An environmental consulting firm has tried to determine just how environmentally friendly e-book readers and tablets such as Apple's iPad and Amazon's Kindle are.
The Cleantech Group, billed as a leading research, advisory and networking resource for the global clean technology industry, calculates a single book generates almost 17 pounds, or 7.5 kilograms, of carbon dioxide equivalents.
That figure, based on a aggregated a series of studies, includes production, transport and either recycling or disposal reports The Washington Post.
In contrast, Cleantech estimates Apple's iPad generates a hefty 286 pounds or 130 kilograms of carbon dioxide equivalents during its lifetime. Meanwhile, Amazon's Kindle generates around 370 pounds or 168 kilograms of carbon dioxide equivalents according to estimates.
But the report indicates that, on average, the carbon emitted in the lifecycle of a Kindle is fully offset after the first year of use.
The Washington Post's Brian Palmer writes: "If we can trust those numbers, then, the iPad pays for its CO2 emissions about one-third of the way through your 18th book. You'd need to get halfway into your 23rd book on Kindle to get out of the environmental red."

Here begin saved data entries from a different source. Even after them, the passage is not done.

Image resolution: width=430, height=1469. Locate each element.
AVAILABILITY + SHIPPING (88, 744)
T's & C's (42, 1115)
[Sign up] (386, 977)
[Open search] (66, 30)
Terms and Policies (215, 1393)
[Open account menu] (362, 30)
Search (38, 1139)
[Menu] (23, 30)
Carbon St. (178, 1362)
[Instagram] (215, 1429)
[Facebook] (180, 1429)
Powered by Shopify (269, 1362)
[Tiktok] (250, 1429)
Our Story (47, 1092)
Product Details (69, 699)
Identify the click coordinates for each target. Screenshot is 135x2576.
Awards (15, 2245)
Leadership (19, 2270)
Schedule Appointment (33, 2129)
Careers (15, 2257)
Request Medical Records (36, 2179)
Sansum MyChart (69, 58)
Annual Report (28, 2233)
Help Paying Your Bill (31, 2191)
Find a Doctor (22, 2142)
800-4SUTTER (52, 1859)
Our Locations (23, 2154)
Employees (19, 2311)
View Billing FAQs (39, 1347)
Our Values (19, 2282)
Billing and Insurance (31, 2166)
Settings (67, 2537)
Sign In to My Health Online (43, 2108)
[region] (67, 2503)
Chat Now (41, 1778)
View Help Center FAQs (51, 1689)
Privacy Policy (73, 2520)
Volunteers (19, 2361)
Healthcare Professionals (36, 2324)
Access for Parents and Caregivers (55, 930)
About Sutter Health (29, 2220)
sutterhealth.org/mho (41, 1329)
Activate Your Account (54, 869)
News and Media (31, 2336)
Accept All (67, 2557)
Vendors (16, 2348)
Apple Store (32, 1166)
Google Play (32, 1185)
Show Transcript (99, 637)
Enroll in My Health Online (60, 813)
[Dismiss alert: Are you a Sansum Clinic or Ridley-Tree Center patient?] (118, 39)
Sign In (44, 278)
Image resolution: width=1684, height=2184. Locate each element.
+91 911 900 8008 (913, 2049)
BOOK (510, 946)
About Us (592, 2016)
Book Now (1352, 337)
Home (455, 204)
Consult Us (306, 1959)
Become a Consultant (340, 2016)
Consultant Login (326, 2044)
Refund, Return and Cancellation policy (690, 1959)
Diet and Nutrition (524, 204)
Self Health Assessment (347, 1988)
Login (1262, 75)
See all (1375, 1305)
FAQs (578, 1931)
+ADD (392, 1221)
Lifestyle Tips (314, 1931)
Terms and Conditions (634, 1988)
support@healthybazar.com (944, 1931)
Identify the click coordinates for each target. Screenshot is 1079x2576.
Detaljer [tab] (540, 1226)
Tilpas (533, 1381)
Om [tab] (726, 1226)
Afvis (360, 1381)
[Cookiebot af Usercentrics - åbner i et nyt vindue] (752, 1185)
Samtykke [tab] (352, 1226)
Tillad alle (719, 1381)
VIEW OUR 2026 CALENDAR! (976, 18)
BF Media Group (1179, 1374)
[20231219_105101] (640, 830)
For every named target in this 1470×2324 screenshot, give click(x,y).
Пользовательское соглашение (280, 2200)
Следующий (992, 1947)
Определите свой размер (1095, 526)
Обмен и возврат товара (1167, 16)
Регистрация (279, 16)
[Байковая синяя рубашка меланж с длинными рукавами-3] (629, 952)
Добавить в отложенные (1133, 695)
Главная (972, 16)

Palmer adds: "Forrester Research estimates that the average user purchases three books per month. At that rate, you could earn back your iPad's carbon dioxide in just six months."
With regards water consumption, the New York Times reports it takes seven gallons to produce the average printed book, compared to "less than two cups of water" to create a typical e-book. However, the newspaper estimates 79 gallons of water are needed to produce a e-book reader. "So you come out on top, water-wise, after reading about a dozen books," Palmer adds.
Despite the green credentials promoted by companies such as Apple and Amazon, when it comes to toxic chemicals both traditional books and e-readers aren't free of potential risks. Palmer claims e-book readers require the mining of non-renewable minerals, such as columbite-tantalite, as well as relying on lithium batteries, while the printing process can release volatile organic compounds.